SEN. LEVIN: I don’t think so. It’s a conscience vote.

MR. RUSSERT: Vice President Cheney talked about Democrats this way: “I think, in fact, if we’re to do what Speaker Pelosi and Congressman Murtha are suggesting, all we’ll do is validate the al-Qaida strategy. The al-Qaida strategy is to break the will of the American people, try to persuade us to throw in the towel and come home, and then they” will “win because we quit.” Is your proposal, in effect, embracing the al-Qaida strategy?

SEN. LEVIN: No, quite the opposite. Our proposal is an effort to try to succeed in Iraq. Vice President Cheney’s credibility is pretty close to zero. He’s the one who said that the insurgency was in its last throes. He’s the one who hyped the intelligence before the war. So I don’t think that his comments carry an awful lot of weight with the American people.

But more importantly, the strategy which has been followed is a losing strategy. It is a failing strategy. And if we want to succeed in Iraq—in Iraq, we’ve got to find ways to change that strategy. And the only way we’re going to change it, the only chance we have of success—of success in Iraq, the only hope is to force the Iraqi leaders to reach a political settlement. Everybody says that, and if we just continue to have an open-ended commitment, more and more troops going into Iraq, it takes the pressure off the Iraqi leaders, it gives them the impression that, somehow or other, their future is in our hands, when their—when their responsibility is to put together a country; it is not our responsibility.

So I think he’s wrong about his strategy. I think he’s wrong about al-Qaida. I think al-Qaida likes us in Iraq. I think, when we’re in Iraq, a Western occupation of a Muslim country for four-years-plus now, al-Qaida, I believe, has the target that that they want, has the propaganda that they want, and it plays right into their hands. So I disagree with his analysis, but he doesn’t have much credibility left, in any event.

MR. RUSSERT: When the Democrats are accused of validating the al-Qaida strategy, or emboldening the enemy, or the Wall Street Journal calling you a coward, how do you deal with that politically?

SEN. LEVIN: Well, we, first of all, state what we believe and have the American people judge as to whether or not it’s important to change course in Iraq. This is a war, and politics really have no place in a war. We’re talking life and death, not just for people and families, but for our nation. And we owe it to this nation to give the best advice we possibly can and make the best decisions we possibly can.
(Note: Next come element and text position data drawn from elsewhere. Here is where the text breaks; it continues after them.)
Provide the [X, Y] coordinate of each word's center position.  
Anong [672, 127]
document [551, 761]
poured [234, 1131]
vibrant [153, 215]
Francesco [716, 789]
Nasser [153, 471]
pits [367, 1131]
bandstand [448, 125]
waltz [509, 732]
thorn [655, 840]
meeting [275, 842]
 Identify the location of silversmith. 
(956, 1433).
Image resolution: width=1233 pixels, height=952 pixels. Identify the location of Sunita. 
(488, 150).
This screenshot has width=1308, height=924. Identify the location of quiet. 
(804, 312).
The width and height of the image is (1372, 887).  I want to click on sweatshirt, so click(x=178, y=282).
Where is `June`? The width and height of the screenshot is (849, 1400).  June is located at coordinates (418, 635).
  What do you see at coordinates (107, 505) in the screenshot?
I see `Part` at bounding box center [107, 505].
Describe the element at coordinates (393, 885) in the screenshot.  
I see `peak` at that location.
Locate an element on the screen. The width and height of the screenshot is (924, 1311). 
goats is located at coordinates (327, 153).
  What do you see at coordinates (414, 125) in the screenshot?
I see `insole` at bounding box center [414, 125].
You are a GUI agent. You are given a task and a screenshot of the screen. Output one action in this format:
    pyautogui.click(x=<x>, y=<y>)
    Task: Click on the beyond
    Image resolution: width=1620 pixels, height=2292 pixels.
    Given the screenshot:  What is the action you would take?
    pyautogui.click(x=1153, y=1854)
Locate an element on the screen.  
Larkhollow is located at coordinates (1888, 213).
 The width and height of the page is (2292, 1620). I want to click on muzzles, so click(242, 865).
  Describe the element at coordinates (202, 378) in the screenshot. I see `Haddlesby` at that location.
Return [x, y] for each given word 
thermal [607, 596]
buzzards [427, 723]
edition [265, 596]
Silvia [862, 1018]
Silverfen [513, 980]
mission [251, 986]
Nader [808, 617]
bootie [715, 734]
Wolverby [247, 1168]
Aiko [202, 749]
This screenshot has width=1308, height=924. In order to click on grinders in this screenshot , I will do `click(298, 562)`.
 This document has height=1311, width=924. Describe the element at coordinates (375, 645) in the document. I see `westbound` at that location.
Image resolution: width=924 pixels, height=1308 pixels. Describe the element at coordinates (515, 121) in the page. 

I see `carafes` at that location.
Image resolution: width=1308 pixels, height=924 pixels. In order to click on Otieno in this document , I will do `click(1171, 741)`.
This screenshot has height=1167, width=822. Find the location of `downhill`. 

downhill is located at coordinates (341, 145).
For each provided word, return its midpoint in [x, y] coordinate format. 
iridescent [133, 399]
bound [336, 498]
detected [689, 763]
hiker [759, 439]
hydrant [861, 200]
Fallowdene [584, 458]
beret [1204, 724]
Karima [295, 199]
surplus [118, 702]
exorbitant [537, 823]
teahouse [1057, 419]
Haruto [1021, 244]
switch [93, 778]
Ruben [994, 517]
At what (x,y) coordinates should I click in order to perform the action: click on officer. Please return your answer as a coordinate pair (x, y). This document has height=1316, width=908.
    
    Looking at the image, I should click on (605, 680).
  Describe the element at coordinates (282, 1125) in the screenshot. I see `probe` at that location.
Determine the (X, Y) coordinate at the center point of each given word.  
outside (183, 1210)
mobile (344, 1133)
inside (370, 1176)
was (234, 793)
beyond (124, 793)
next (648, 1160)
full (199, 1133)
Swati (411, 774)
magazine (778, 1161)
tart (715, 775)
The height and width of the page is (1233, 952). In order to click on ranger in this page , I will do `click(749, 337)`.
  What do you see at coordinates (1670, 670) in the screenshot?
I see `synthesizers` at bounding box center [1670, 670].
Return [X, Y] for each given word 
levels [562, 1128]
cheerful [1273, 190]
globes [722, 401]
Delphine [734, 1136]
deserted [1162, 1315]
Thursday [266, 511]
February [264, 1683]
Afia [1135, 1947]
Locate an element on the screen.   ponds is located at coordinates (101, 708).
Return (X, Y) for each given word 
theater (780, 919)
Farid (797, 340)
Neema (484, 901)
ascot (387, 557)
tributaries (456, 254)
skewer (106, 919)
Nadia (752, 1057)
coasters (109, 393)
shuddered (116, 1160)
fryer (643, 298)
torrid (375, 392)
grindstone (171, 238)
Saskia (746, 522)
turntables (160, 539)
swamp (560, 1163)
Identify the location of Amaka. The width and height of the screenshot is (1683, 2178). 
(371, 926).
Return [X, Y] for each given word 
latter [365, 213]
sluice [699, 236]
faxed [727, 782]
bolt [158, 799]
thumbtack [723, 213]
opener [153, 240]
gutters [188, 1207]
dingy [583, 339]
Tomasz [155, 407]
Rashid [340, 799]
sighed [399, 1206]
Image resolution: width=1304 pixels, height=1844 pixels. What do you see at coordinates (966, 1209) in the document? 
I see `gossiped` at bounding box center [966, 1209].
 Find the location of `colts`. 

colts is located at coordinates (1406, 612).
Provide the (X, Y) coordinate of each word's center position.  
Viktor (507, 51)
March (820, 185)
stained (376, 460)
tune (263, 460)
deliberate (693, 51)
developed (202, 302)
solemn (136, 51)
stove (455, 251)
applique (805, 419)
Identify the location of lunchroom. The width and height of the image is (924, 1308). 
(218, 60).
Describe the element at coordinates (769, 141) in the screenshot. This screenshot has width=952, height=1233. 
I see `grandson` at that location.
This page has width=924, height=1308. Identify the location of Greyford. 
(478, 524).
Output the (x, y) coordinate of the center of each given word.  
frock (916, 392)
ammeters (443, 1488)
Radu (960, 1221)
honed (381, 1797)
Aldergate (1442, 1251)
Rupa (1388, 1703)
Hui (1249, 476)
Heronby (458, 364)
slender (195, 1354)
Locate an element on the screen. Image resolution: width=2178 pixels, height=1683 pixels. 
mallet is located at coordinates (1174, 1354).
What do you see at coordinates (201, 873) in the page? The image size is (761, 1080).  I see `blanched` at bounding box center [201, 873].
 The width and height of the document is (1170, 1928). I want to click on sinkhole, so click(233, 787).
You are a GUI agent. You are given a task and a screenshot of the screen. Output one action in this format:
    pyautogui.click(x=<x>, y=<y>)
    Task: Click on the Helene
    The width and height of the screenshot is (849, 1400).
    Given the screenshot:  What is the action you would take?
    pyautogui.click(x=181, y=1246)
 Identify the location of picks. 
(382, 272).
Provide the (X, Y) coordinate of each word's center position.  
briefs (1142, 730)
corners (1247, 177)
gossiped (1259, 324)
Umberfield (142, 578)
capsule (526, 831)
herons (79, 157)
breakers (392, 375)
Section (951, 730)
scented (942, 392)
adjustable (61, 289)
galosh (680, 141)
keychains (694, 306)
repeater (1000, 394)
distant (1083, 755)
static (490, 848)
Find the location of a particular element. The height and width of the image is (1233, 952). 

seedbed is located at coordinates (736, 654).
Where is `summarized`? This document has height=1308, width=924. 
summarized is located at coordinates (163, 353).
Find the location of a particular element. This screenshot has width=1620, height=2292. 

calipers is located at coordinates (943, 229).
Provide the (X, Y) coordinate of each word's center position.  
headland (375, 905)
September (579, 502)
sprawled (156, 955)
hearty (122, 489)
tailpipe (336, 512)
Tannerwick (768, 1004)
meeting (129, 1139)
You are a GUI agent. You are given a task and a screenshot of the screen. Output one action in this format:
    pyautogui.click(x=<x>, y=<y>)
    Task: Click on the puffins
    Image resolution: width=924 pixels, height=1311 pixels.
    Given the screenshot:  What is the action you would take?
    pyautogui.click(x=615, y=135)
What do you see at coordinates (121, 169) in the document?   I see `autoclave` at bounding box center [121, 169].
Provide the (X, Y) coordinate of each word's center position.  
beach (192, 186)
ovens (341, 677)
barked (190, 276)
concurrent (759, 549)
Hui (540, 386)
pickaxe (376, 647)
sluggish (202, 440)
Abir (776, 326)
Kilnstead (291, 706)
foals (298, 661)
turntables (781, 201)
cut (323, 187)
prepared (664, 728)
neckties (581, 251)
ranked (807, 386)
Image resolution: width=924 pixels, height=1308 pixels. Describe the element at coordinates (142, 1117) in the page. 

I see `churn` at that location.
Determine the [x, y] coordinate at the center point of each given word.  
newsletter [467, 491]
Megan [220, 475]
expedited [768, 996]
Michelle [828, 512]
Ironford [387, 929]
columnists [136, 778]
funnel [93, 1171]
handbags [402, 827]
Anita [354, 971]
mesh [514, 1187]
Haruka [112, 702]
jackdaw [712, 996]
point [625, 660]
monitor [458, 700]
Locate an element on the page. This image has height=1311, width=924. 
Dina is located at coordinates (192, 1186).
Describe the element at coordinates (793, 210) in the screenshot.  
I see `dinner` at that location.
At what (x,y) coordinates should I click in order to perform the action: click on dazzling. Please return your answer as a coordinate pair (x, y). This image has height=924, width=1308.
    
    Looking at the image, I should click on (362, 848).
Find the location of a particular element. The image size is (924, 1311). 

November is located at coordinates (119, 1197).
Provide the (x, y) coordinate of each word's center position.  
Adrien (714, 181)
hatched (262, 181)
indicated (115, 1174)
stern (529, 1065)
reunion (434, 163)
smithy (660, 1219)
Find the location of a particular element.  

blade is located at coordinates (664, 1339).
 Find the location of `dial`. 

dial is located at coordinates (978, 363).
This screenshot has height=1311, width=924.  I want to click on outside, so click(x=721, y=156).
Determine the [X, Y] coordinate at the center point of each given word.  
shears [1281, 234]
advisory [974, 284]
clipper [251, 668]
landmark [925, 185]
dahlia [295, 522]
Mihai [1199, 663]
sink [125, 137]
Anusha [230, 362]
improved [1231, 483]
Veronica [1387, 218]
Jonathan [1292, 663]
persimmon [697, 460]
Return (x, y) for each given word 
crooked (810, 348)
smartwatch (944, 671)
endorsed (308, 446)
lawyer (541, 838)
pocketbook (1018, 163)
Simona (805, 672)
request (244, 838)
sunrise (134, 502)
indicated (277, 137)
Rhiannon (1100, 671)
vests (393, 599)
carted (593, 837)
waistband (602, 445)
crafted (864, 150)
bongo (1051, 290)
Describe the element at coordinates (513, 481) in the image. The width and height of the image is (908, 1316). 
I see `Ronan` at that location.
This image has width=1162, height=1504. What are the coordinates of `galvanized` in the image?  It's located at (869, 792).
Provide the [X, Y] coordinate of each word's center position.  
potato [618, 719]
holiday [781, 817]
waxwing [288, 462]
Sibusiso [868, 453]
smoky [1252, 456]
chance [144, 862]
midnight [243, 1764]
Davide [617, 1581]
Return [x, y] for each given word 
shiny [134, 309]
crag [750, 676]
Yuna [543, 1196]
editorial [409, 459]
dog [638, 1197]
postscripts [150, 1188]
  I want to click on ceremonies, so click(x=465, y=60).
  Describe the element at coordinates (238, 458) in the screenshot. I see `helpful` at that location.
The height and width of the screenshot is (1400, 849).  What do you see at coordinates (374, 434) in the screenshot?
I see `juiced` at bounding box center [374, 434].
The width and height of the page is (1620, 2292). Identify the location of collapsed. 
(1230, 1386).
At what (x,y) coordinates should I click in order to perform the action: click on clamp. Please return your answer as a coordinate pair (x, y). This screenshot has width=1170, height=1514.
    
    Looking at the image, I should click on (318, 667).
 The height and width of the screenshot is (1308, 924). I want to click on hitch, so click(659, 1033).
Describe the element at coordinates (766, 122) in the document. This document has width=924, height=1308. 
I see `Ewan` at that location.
And to heck with the politics here, we’re in the middle of a war.

MR. RUSSERT: If, in fact, we withdrew most of the troops out by March of 2008, your goal, and all-out civil war broke out, complete, total chaos in Iraq, what do you do then?

SEN. LEVIN: Well, that’s where we’re heading now. And that’s what—where I think the supporters of the president’s policy are so wrong. What they say is that pulling the troops out will lead to a civil war, where, as a matter of fact, that’s the direction we’re heading with all of our troops in and more troops coming in. That’s the—that’s the path we’re on, is towards an all-out civil war and chaos. And we’ve got to change that path, and we’ve got to force the Iraqi leaders to take the responsibility by not taking them off the hook by providing more and more troops, but by forcing them, by saying, “Look, we’re going to reduce some troops; we’re going to leave a limited presence here,” and that limited presence, I think, can address the issue that you talk about, to an extent. But, obviously, there’s risk in either direction. But the known risk is the failing path that we’re on now, and what is, it seems to me, essential is that we change that course and not deepen our military involvement, which is what the president wants to do.

MR. RUSSERT: If we became convinced, after we left, that Iraq had become a haven for terrorists for planning attacks on Europe and the United States, would you be prepared to send troops back in?